Sweat: A meditation on Fathers, Sons, and Heroes at Home

Banjo’s Note: In Episode 4’s challenge, Forging Honor members are asked to reflect on their heroes and their influence on who we are today. The following is a personal reflection on one of my heroes, my Dad.

My father stank when he came home in winter. The smell ran in with him as he opened the door and the brisk December air poked and prodded its way into our home. It was effort and exertion crystalized in half frozen beads of sweat, persevering through the cold. Dad stank when he got home. But I loved it. 

Dad didn’t do much for himself when I was growing up, at least, not that I saw. A father of two boys before thirty and another one shortly after (plus a little girl a few years later) he studied hard in seminary, spending Saturdays in a mildewy basement next to a clattering, clanking treadmill, and a dusty globe which I’m certain I remember being there but may be making up. He stayed down there for hours most afternoons before coming up to the rest of the world for a bite and a couple of hours of sleep before going out into the dead of night to stand outside a rich man’s mansion as a security guard. Other nights he went to label packages for UPS and toss them into big brown trucks before running back home to shower, shave, and take a power nap and a pop tart before running back out to classes.

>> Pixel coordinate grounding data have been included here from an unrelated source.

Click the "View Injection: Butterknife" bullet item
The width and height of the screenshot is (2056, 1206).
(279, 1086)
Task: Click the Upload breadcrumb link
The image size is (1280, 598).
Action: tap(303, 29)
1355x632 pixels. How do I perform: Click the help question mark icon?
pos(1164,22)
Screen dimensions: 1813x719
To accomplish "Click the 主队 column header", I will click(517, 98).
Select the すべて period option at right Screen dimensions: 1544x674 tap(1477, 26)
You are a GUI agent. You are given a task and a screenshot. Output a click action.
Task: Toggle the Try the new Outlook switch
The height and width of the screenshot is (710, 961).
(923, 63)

After all that he was back home again, reading me and my brothers stories in bed and helping Mom with things around the tiny, downright miniature, apartment. I visited the place a year or two ago and felt I could fold the whole place in half and put it in my pocket with ample room to spare. Saturday mornings the apartment filled up quickly with the smell of pancakes frying on the griddle and eggs sizzling in the pan. The incense of breakfast mingled with the sounds of weekend news breaking in over the falling anvils and exploding dynamite of my morning cartoons.

Later, in the middle of a cold afternoon, Dad would put on a long sleeve t-shirt and thin gloves and a set of long-johns he was inexplicably enthusiastic about, the way a computer nerd is thrilled over ram and gigabytes and graphic cards. He topped it all off with a beanie cap with a yellow ring of aged sweat on the inside lining. Then he would move his thin, spectacled frame out the door and into the Pennsylvania snow. I was too young to understand the joys he got from those thirty minutes he spent alone in winter on icy, asphalt roads.

I’m older than I was then of course, but I’m almost as old as my father was when he had me. Which makes me wonder lots of things. Mostly it makes me wonder what kind of man I’ll be. What will my little boy see when he looks out the window on a cold December day as his father returns from a six mile meditation in the kind of play that looks like misery. I hope he sees what I saw. 

I saw more of my Dad the year he didn’t have a church to pastor. In pastoral work you’re not unemployed, you’re without a call. My dad was without one for about 10 months and while most of the realities of this fact went over my head, the immediate effects were not outside the realm of my personal anxieties, even at the ripe, old age of twelve. I have a distinct memory of the holidays that year. After Thanksgiving and the calendar closing in on Christmas, my Dad went back to work at UPS while he waited for what God had next. I kicked around the house without any school needing to be done, wondering where Dad was. I felt his absence keenly. I knew he was supposed to be here. It was Christmas time. 

We set out the dinner places that night, candles were lit, food was prepared and darkness fell in that quick and eerie way it does in winter. He wasn’t back. We had all sat down for dinner when I saw the lights coming down the driveway. I got up and I ran to the hallway in front of the door. The door opened and there was Dad coming in from the cold, smelling thickly of sweat and exhaust and wreathed in the aching bite of winter air, smelling only the way a father smells who spends himself in service of the ones he loves, who works and works hard, and makes no complaint. He closed the door with his back, falling against it.

 He hadn’t seen me yet. Dad’s soft face looked gray and worn, like a stone eroded by centuries of water cascading over it. I wanted to cry, for reasons I could not fully understand. I think I said, “Hey, Dad,” and he looked up and saw me in the hallway. The gray stone broke. His face warmed in a grin as big and warm as Christmas day and said, “Hey, bud! How’s it going?” as if he’d never carried a package in all his life and all was right with the world. 

When I think of what kind of man I want to be I think of that night and I think of that smile. I think of the man who worked like an ox though he was skinny as a rail, never quitting for an instant but always faithful in service to his God and in provision for his family. I think of the smell I knew in an instant, the stink of work done well without complaint and brimming with love and the sweat that made it tangible. On the best days when I come home from a run after work and walk into my home and greet my wife with a kiss, she says I stink, and yes, I know. I smell the sweat heavy and foul-odored hanging about me and I smile. The smell of that sweat is very dear and sweet to me. It reminds me of the man I wish to be.